*** Opening Excerpted data ***
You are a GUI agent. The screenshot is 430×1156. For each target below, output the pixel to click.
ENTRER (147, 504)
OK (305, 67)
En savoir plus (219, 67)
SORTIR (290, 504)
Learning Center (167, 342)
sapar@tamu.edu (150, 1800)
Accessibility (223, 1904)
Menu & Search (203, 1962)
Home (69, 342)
*** Closing Excerpted data ***
▶ What is required
Restate every entry exactly. Leave nothing out.

▶ Answer to this exercise
You are a GUI agent. The screenshot is 430×1156. For each target below, output the pixel to click.
ENTRER (147, 504)
OK (305, 67)
En savoir plus (219, 67)
SORTIR (290, 504)
Learning Center (167, 342)
sapar@tamu.edu (150, 1800)
Accessibility (223, 1904)
Menu & Search (203, 1962)
Home (69, 342)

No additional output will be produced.